The shortest code to reproduce it doesn't even need a repo. Have a blank packages file and only one client.js file, containing Meteor.Collection("foo");.

The stack trace is:

~/wtf$ meteor reset ; meteor
Project reset.
[[[[[ ~/wtf ]]]]]

Running on: http://localhost:3000/
app/packages/mongo-livedata/collection.js:104
  self._defineMutationMethods();
       ^
TypeError: Object #<Object> has no method '_defineMutationMethods'
    at Object.Meteor.Collection (app/packages/mongo-livedata/collection.js:104:8)
    at app/client.js:1:8
    at /home/dandv/wtf/.meteor/local/build/server/server.js:107:21
    at Array.forEach (native)
    at Function._.each._.forEach (/home/dandv/wtf/.meteor/local/build/server/underscore.js:76:11)
    at run (/home/dandv/wtf/.meteor/local/build/server/server.js:93:7)
Exited with code: 1

Did you mean to write new Meteor.Collection("foo") instead?

It's an annoying feature of JavaScript that it's easy to accidentally call constructors without new.

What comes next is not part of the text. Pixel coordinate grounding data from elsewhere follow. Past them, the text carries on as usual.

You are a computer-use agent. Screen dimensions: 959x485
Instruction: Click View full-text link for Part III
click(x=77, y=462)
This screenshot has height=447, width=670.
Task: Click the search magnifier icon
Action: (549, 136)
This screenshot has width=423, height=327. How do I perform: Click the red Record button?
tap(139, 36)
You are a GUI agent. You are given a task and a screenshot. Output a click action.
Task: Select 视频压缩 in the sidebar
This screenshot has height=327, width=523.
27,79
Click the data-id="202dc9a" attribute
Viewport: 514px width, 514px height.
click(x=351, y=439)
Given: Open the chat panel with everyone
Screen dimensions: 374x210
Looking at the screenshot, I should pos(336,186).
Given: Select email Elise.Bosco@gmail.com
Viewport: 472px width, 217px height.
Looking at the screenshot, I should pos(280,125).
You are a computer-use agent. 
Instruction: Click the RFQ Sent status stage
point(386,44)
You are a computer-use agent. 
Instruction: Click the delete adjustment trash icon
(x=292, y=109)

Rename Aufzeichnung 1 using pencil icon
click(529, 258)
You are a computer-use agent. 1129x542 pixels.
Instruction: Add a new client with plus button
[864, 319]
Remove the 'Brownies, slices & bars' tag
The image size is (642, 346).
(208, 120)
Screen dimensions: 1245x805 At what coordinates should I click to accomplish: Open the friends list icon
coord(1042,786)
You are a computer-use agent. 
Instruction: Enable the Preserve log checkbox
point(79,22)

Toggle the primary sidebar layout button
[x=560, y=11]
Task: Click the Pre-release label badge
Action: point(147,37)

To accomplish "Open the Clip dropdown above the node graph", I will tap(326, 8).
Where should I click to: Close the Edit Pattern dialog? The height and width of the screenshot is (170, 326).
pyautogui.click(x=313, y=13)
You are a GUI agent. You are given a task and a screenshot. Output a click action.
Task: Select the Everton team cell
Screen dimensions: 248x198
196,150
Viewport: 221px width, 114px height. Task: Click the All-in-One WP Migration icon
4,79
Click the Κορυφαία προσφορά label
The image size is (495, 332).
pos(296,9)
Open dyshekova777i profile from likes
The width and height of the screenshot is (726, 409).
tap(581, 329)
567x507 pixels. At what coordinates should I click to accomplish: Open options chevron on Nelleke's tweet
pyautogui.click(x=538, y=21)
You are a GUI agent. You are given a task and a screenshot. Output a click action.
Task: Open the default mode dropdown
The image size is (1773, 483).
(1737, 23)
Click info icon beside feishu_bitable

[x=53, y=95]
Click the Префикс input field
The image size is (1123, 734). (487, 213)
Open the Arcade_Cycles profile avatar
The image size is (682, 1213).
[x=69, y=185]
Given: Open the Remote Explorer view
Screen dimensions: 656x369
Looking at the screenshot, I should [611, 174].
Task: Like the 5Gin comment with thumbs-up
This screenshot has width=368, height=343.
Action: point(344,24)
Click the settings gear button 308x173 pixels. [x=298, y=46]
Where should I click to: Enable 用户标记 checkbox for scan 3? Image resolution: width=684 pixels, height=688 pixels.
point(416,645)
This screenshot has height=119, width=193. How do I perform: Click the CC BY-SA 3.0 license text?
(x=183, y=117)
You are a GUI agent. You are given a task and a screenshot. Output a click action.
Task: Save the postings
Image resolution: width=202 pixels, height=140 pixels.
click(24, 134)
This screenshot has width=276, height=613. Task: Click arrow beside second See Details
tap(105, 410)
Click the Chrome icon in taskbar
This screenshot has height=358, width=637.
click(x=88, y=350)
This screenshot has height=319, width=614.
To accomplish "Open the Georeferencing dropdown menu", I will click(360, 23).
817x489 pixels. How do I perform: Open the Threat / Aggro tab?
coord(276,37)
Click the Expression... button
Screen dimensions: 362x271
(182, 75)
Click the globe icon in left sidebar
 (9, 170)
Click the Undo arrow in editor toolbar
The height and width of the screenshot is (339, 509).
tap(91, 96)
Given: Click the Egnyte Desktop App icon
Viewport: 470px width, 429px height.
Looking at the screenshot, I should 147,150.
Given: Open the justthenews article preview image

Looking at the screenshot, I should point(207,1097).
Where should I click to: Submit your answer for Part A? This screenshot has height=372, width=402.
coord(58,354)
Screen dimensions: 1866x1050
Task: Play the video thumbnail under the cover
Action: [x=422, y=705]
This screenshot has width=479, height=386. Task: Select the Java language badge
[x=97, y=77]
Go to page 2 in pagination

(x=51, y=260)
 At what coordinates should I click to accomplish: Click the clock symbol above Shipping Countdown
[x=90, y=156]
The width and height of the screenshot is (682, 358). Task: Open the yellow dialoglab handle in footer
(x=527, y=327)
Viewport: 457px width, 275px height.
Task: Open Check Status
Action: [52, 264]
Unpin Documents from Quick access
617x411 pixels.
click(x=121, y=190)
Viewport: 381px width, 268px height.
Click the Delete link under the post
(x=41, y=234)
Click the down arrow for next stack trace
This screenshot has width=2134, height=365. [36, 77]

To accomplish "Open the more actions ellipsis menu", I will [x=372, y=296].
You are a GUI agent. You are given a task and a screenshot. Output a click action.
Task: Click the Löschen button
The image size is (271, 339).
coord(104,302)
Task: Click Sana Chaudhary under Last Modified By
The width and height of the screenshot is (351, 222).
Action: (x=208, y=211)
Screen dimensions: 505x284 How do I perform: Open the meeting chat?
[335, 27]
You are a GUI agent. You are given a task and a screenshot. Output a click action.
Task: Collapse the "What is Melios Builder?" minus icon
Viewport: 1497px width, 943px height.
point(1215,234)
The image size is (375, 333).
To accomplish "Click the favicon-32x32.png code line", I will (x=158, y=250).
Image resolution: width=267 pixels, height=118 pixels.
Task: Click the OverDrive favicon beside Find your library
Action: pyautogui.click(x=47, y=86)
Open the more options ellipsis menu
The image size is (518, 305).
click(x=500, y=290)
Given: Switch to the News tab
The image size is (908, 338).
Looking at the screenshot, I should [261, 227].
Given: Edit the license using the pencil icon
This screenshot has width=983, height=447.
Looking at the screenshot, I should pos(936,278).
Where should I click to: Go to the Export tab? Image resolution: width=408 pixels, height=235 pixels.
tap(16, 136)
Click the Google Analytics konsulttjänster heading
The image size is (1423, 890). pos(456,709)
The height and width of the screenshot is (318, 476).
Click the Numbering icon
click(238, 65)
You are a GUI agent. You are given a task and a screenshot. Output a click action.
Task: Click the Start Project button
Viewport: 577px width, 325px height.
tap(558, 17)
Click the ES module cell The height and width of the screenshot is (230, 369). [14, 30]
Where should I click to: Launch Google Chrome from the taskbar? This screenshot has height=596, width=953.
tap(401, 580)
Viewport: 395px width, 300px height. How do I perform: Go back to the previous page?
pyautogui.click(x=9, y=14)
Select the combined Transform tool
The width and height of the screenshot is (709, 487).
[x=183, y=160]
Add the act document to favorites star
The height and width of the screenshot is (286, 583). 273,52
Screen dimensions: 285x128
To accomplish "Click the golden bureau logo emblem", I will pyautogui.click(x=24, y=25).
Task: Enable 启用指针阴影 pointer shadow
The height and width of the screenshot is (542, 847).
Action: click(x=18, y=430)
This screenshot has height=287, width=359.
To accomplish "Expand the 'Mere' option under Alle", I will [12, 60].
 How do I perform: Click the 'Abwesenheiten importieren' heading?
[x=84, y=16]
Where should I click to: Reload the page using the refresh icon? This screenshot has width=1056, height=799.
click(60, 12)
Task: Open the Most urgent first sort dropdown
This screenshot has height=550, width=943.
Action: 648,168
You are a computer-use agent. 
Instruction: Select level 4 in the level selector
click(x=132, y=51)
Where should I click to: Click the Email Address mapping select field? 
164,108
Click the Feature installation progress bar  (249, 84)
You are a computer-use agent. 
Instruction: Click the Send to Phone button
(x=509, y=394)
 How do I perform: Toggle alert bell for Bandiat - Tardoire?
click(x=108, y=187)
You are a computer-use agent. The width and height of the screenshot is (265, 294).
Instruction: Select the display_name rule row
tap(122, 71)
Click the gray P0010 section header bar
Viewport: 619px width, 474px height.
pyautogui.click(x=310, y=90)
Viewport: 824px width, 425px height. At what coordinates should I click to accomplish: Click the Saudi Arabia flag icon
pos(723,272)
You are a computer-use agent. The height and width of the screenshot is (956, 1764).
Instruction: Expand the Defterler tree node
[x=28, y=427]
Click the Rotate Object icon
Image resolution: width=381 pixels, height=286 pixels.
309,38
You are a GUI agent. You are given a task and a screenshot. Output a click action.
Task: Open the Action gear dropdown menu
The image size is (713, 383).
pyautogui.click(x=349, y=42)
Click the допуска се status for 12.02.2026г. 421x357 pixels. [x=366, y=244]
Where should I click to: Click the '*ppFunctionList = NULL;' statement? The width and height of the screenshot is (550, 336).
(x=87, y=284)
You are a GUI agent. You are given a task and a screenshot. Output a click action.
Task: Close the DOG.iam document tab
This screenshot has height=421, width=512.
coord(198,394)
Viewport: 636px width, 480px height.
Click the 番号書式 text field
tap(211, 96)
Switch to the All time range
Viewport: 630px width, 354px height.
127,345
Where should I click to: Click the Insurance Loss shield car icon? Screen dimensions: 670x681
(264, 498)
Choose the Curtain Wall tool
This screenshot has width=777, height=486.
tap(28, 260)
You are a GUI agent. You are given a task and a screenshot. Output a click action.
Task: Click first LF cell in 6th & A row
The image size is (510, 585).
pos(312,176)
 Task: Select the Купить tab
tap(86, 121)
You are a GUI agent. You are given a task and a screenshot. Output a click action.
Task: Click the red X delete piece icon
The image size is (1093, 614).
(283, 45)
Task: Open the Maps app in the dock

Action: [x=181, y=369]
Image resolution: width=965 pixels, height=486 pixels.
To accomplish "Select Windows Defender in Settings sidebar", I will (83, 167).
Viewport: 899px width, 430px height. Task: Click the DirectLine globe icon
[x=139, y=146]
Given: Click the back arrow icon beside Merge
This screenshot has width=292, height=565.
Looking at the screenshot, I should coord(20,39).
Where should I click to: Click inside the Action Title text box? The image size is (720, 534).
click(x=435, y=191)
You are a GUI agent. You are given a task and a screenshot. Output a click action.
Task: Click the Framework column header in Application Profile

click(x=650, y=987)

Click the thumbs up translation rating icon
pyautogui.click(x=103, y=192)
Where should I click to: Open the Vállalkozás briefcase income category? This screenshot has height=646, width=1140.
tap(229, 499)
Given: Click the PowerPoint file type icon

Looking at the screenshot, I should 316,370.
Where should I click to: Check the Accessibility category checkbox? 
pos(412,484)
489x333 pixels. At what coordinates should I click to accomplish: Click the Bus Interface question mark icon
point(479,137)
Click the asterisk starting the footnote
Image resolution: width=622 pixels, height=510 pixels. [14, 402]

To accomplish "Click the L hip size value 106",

We could choose to make new optional in some of our API's classes (you basically have to put something like if (!(this instanceof Class)) return new Class(args) at the top of every constructor) but for now let's just stick with "you need to know how to use JavaScript constructors". If lots of users run into this issue we can reconsider.

In this case it was trivial to spot the cause of the error, but I reduced the code down from a much larger codebase where I had forgotten to declare a collection. Anyway, now that the error string is googlable, we can wait and see if sufficiently many other users comment on this issue.

I'm only commenting because dandv told me to. I just had this exact issue; forgot new. Glad this was the first hit on Google or it may have taken me awhile :-)

The constructor could check if it's being called with "new" and throw a more understandable error if not:

 Meteor.Collection = function (name, options) {
   var self = this;
+  if (! (self instanceof Meteor.Collection))
+    throw new Error('a Meteor.Collection must be constructed with the "new" operator');

I bumped my head on this one. +1 for the above... I think its pretty unlikely someone would be trying to use it the other way.